The Standard & Poor’s 500 Index gained 1.3 percent, and the MSCI World Index of stocks climbed 1.4 percent. The Thomson Reuters/Jefferies CRB Index of raw materials rose 0.7 percent. Raw materials account for about half of Canada’s exports.

Crude oil, the nation’s biggest export, advanced for the first time in three days. Crude for July delivery increased 2.2 percent to $99.42 a barrel in New York.

The currencies of Norway and Australia, fellow commodity exporters, were among the top performers versus the greenback.

“This week is really quiet in terms of Canadian data, so the Canadian dollar is really taking its cue from risk appetite,” said Kathy Lien, director of currency research at the online currency trader GFT Forex in New York.

U.S. Retail Sales

Sales at U.S. retailers fell 0.2 percent in May as slumping demand for autos and electronics overshadowed gains among Internet merchants and restaurants, Commerce Department data showed. The median forecast in a Bloomberg News survey was for a 0.5 percent drop.

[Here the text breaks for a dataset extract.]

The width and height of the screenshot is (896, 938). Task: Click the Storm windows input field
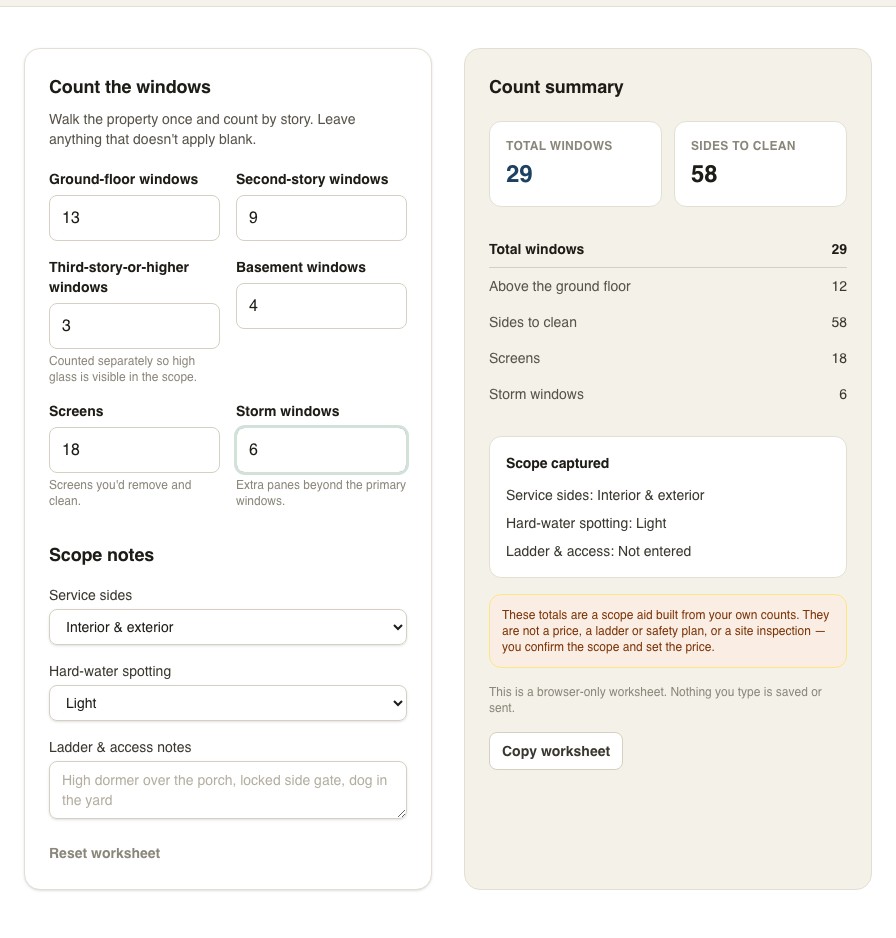(x=321, y=450)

“The U.S. data has been so negative recently it was a bit of a relief it was not a terrible number,” said Steve Butler, director of foreign-exchange trading in Toronto at Bank of Nova Scotia’s Scotia Capital unit.

Today’s report followed data earlier this month that showed the U.S. unemployment rate rose to 9.1 percent in May and manufacturing slowed.

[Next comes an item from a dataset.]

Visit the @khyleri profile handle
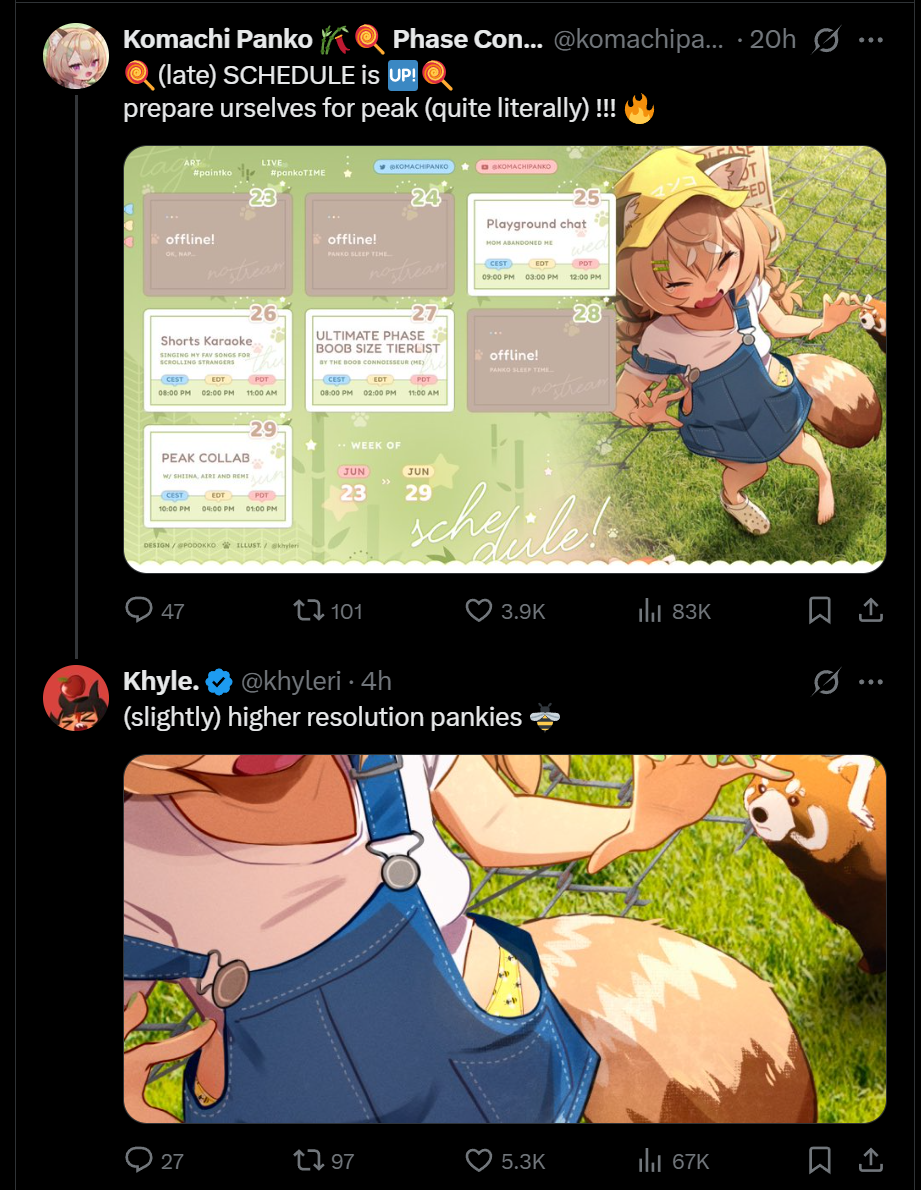The width and height of the screenshot is (921, 1190). [291, 681]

Chinese industrial production increased 13.2 percent last month, more than economists forecast, and retail sales rose 16.9 percent, the statistics bureau reported. The consumer-price index gained 5.5 percent, matching economists’ median forecast in a Bloomberg survey. Lenders were ordered to set aside more cash as reserves.

Bonds Fall

Canada’s government bonds dropped, pushing the yield on the two-year benchmark up five basis points, or 0.05 percentage point, to 1.52 percent, the highest level since June 1. The 1.75 percent security due in March 2013 fell 9 cents to C$100.39. Ten-year note yields climbed as much as eight basis points to 3.08 percent, the highest since May 31.

The government will auction C$3.5 billion ($3.6 billion) of two-year notes tomorrow, according to a statement on the Bank of Canada’s website. The 2 percent securities mature in August 2013.

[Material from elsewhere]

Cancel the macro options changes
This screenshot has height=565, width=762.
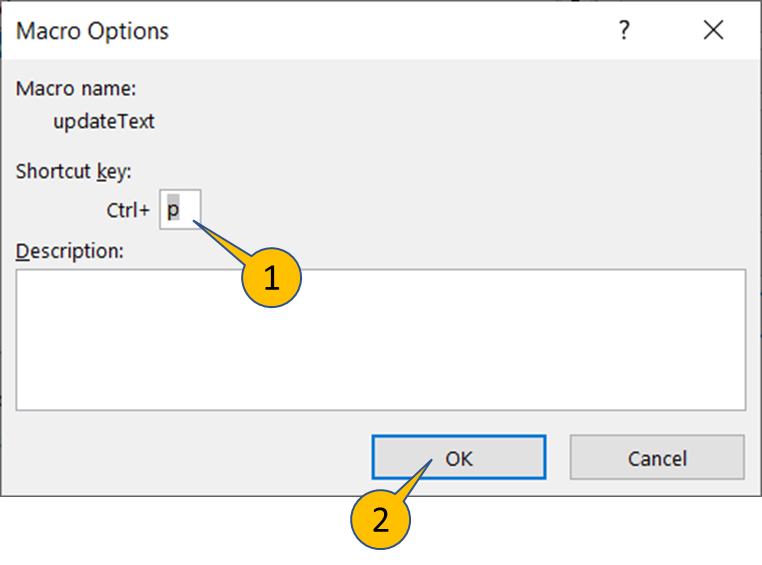click(657, 458)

Canadian industrial companies’ use of their production capacity rose to the highest level in more than three years between January and March on gains in manufacturing, government figures showed.

The share of plant capacity in use rose to 79 percent in the first quarter, the highest since the end of 2007, Statistics Canada said today in Ottawa. Economists in a Bloomberg survey predicted the rate would be 77.2 percent.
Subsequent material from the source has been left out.